As we read on we are suddenly faced with the reality that everything we do is imperfect. The gifts that we have been given will cease. The knowledge that we have will be done away. It also tells us that we don't know everything there is to know. It goes on to say, "...but when the perfect comes, the partial will be done away...." This phrase tells me two things. The first is that this life we are now living is not perfect. Ta, da! I bet you didn't know that (insert sarcasm here). The second is that the perfect is coming. Only Christ is perfect and it is only through Him and His shed blood that we enter into that ability to be perfect.
Paul goes on to make two analogies:
1. The child becomes a man (or woman).
For those of you who have raised or are raising children, you get this.
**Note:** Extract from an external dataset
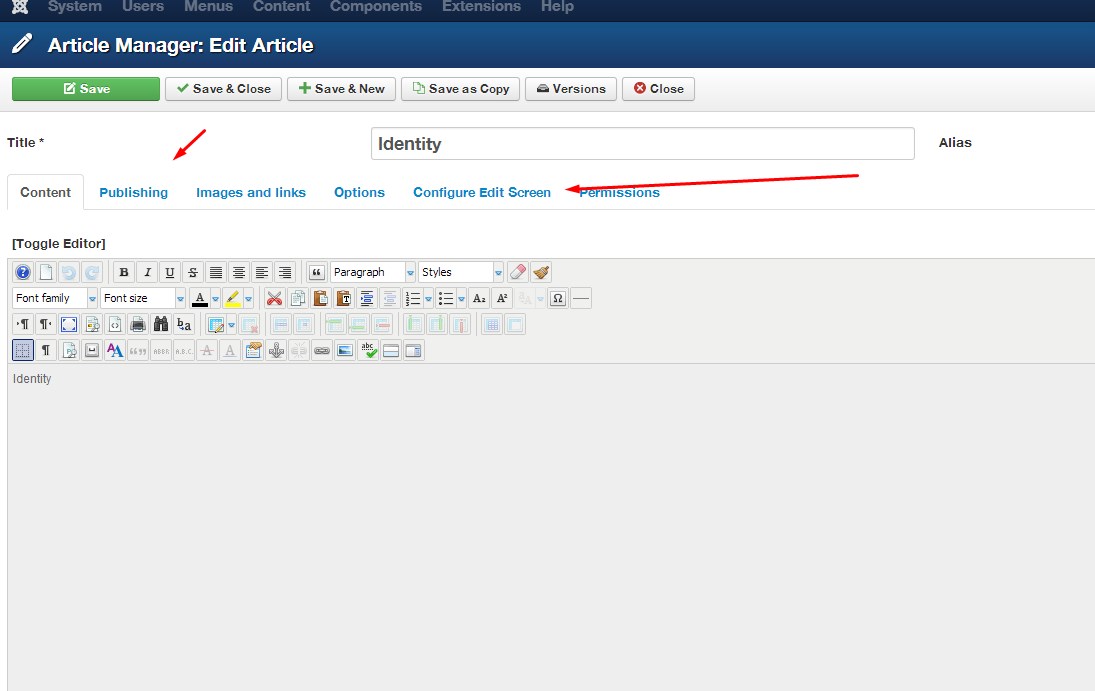The height and width of the screenshot is (691, 1095).
Task: Click inside the Title input field
Action: click(x=643, y=143)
Children think on a different plain than adults do. They speak differently, think differently and reason differently. When we become adults we are expected to behave like adults, not children. That doesn't mean we don't get in touch with our inner child once in a while. This is especially important when you have grandchildren!
2. The mirror versus reality.
In this second analogy Paul talks about our reflection in a mirror as that which is dim. The reflection is not our real self, it is only an image of ourselves. A reflection is not the real deal.
These two analogies remind us that we are just children and we don't know everything. Only God knows all. Only God is perfect. It doesn't matter how much we are doing. It doesn't matter what grandiose plans we have. If we are doing these things without the love of God, they are meaningless.
Why is love hard? Because we are trying to do it by reasoning as a child, "If I do this, I'll score points with God." We are looking in a dim mirror and thinking, "I look pretty darn good!" That knowledge and that reasoning are part of what make love hard. Our love is selfish and distorted.
Only God's love is perfect. It is only by walking with Him in a close personal relationship that we will be able to live a life of true, selfless love. That is the love that will count for eternity.